Die ganze Situation ist nur so richtig, richtig schräg. Weil ich das
Handy in der Kitteltasche habe. Es verbotenerweise auf „Vibration“ gestellt
habe. Auf den Anruf von Herrn Psychiater warte. Um innerhalb von Sekunden die
Rollen zu wechseln, wenn er anruft. Er an meiner Stelle, ich an der Stelle
meiner Patientin. Und so ganz still frage ich mich, ob das wohl auf Kommando
klappt.
„Kann ich gerade noch etwas für Sie tun?“, beende ich unser Gespräch
genauso, wie der Herr Kliniktherapeut das immer macht. Ein bisschen was abschauen
darf man sich ja wohl hoffentlich. Fast tut es ein bisschen weh, diese Frage zu
stellen. Sie bedankt sich. Und ich spüre die Last fast auf meinen Schultern,
die sie mir mitgegeben hat. Wo ich mich doch selbst kaum tragen kann.

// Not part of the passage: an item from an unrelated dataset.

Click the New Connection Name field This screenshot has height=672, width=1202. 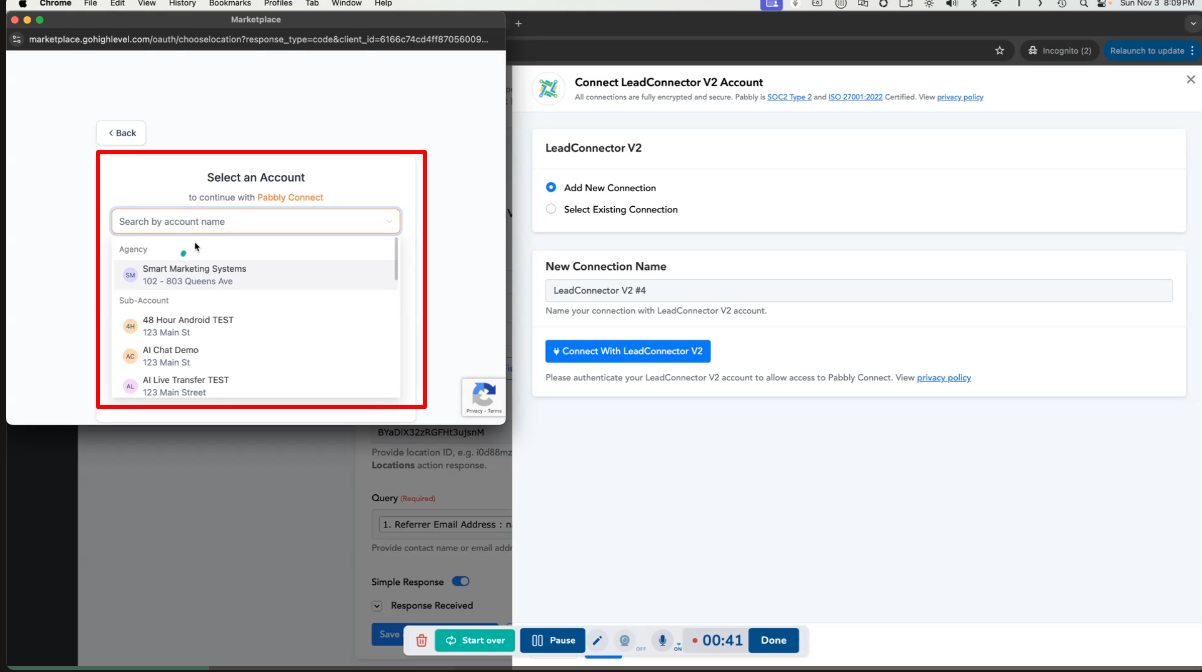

Später am Abend kommt der Kollege, der am Schreibtisch neben mir sitzt,
vom Neubau rüber. Er hilft im Moment auf der Stroke Unit aus. „Na, viel zu tun?“,
fragt er. „Ja schon“, entgegne ich. „Und bei Euch so…?“ „Ach, es geht. Es läuft
wieder alles normal da drüben. Der Oberarzt ist aus dem Urlaub zurück…-
vermisst Du es drüben?“, fragt er. „Ja, sehr…“, entgegne ich.

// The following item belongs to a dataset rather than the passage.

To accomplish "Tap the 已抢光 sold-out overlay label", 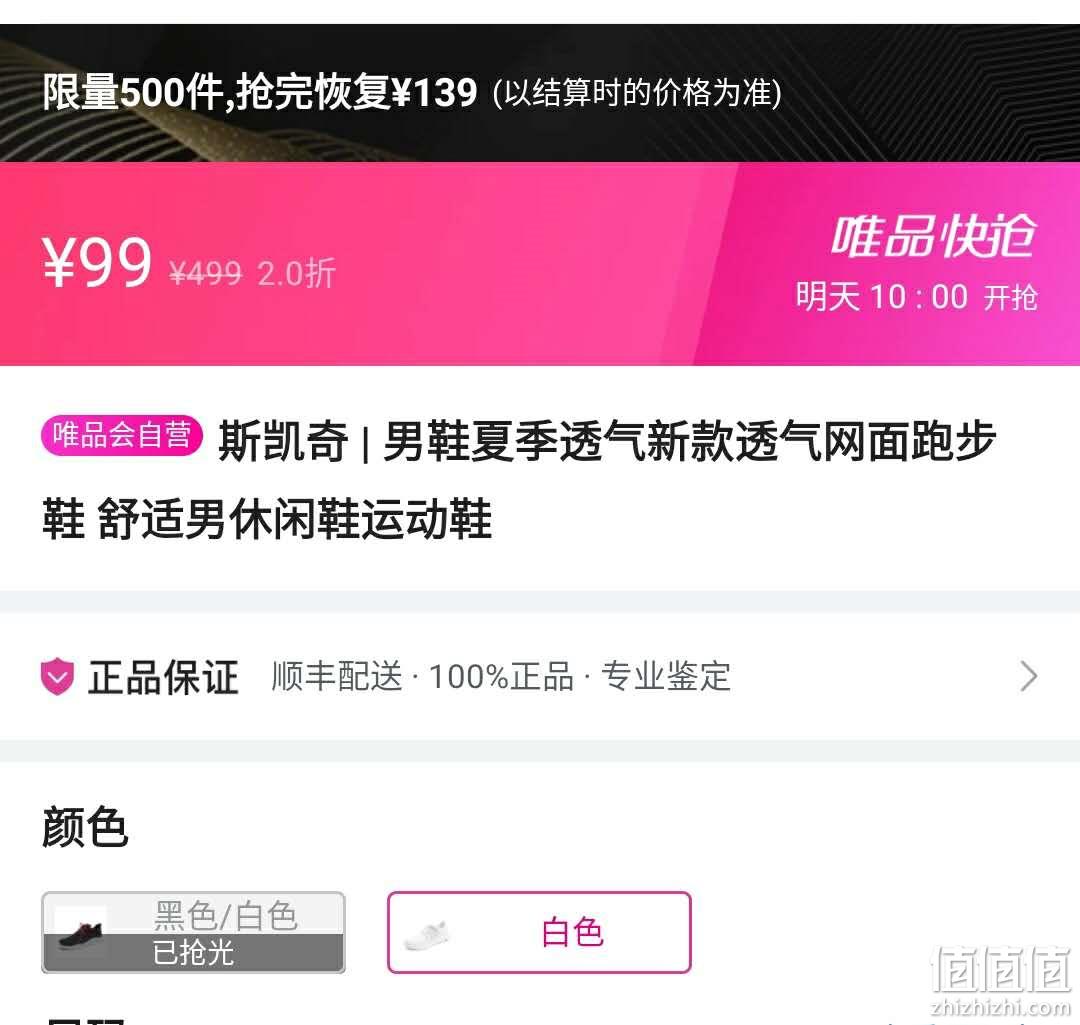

Übrigens habe ich – auch in Vorbereitung auf das Gespräch mit Herrn
Psychiater – nochmal den Tagebucheintrag von unserem letzten persönlichen
Gespräch gelesen. Das war nach der schief gegangen Übernachtung. Als wir
geklärt haben, was mich da im Moment so belastet. Und an irgendeiner Stelle
ging es um die potentielle Bezugsperson und mich. Dass ich da irgendwie noch
nicht so vertrauen kann, dass das funktioniert. Weil es unglaublich wehtun
würde, wenn es das nicht tun würde. Und dann kam von ihm ein sehr interessantes
Statement. Nämlich, dass er sehr froh ist, dass ich endlich mal Jemanden
gefunden habe, der so fürsorglich ist. Das aber für Menschen, die das sehr
lange vermisst haben, eine große Herausforderung ist, damit umzugehen. Er habe
zu dem Zeitpunkt stationär eine Patientin behandelt, die genau das gleiche
Problem habe und mit dieser Fürsorge, die ja eigentlich so gut ist, komplett
überfordert sei. „Die ganze Situation – auch in der Konstellation – ist für Sie
beide sehr schwierig. Aber ich wünsche Ihnen sehr, dass das klappt… das hätten
Sie verdient.“
Hat es leider nicht. Und damit sind genau die Befürchtungen, die mich
damals manchmal um die Vernunft gebracht haben, eingetreten.